- Задания:
1 – Что, по словам автора фрагмента о сборнике Брюсова, свидетельствует о том, что «поэмы» созданы без внутренней необходимости? Ответьте в одном-двух предложениях.
2 – Назовите все темы, которые, согласно фрагменту о сборнике Брюсова, в нем присутствуют.
3 – Ответьте по фрагменту о сборнике Брюсова на вопросы:
(a) Какие стихотворения приведены как образцы удачной работы?
(b) Почему, по словам автора, написан весь сборник, за немногими исключениями?
(c) Какие города упомянуты в стихах, которые автор называет скороговоркой?

===== Фрагмент источника =====

Памятуя, что поэту свойственно давать отклик вдруг «на всякий звук»3, Брюсов старается быть человечным и универсальным. Здесь — любовь и смерть, и природа, и война. И ни в одном стихотворении Брюсов не достигает той пленительной внезапности, в которой — сладчайшая тайна поэтического очарования. В большинстве случаев стихи этого сборника написаны «на тему». Так пишет сочинения «первый ученик» — с равным вдохновением о том, что мило ему и безразлично, пишет не перед лицом Бога, а «на пятерку», стараясь при случае блеснуть познаниями из истории, географии, истории литературы и т. д.

За исключением нескольких стихотворений, вызванных истерикой самоутверждения себе наперекор и немногих образцов удачной работы (как напр., «Ultima Thule», «Крот» и др.) — весь сборник написан потому, что автор счел «своевременным создать ряд поэм». Брюсов счел своевременным заставить себя откликнуться на целый ряд разнообразных явлений. О том, что это ему не удалось, что эти «поэмы» «созданы» без всякой внутренней необходимости, и рождению их не предшествовало не только музыкальное беспокойство, свидетельствуют разительная скука и скудность их ритмической жизни. По определению самого Брюсова: все вокруг

«Поет назначенными метрами
Хвалу стоустую земле».

Задача поэта уловить своим собственным слухом эти «назначенные метры» во «всем вокруг» и в самом себе. Брюсов же довит их не из первоисточника, а из воспроизведений «назначенных метров», сделанных другими поэтами. Благодаря поэтической эрудиции, выбор у Брюсова велик. Но недостаточно иметь из чего выбирать, надо уметь выбирать, и нельзя не подивиться тому, насколько ослабевает в Брюсове музыкальная чуткость. Он в большинстве случаев уже не в силах обострить свой слух до понимания соответствия интеллектуального и музыкального содержания стиха. Если прежде Брюсов мог быть ритмически пассивен, то теперь он ритмически жалок. Что означает такая скороговорка:

А когда золотило чудо
Амстердам, и Лейден, и Анвер, —
Те же дали видели отсюда Гальс,
Ян Стен, Гоббема и Фермер.

===== Входные данные =====

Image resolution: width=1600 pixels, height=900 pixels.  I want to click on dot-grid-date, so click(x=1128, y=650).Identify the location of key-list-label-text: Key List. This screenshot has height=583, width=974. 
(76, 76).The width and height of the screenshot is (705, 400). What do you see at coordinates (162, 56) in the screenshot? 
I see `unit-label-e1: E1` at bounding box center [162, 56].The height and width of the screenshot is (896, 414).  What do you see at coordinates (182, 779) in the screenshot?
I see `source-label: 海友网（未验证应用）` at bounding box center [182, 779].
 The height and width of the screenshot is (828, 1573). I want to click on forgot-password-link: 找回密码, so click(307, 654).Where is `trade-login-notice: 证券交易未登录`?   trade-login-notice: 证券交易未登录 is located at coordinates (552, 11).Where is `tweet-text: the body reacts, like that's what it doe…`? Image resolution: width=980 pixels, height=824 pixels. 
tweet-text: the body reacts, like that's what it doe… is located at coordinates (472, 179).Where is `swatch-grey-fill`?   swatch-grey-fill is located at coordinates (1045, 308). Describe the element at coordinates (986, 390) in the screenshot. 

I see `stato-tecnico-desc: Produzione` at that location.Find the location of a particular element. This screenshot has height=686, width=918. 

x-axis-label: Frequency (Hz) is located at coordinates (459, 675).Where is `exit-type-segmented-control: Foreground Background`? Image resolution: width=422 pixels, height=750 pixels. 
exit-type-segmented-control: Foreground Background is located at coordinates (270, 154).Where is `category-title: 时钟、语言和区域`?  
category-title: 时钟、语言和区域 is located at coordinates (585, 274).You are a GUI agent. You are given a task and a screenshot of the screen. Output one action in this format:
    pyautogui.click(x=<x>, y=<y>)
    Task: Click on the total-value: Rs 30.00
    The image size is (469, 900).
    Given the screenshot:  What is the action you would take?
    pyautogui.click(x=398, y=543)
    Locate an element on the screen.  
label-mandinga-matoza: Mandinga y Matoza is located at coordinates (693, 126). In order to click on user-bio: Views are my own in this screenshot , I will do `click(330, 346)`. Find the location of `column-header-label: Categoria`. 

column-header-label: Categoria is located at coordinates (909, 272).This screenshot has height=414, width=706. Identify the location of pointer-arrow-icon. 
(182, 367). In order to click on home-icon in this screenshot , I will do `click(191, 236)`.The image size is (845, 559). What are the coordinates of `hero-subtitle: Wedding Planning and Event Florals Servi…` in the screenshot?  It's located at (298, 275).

=====

- Ответы по заданиям:
1 – Об этом говорят разительная скука и скудность ритмической жизни этих «поэм».

2 – Любовь, смерть, природа, война.

3 –
(a) «Ultima Thule» и «Крот».
(b) Потому что автор счел «своевременным создать ряд поэм».
(c) Амстердам, Лейден и Анвер.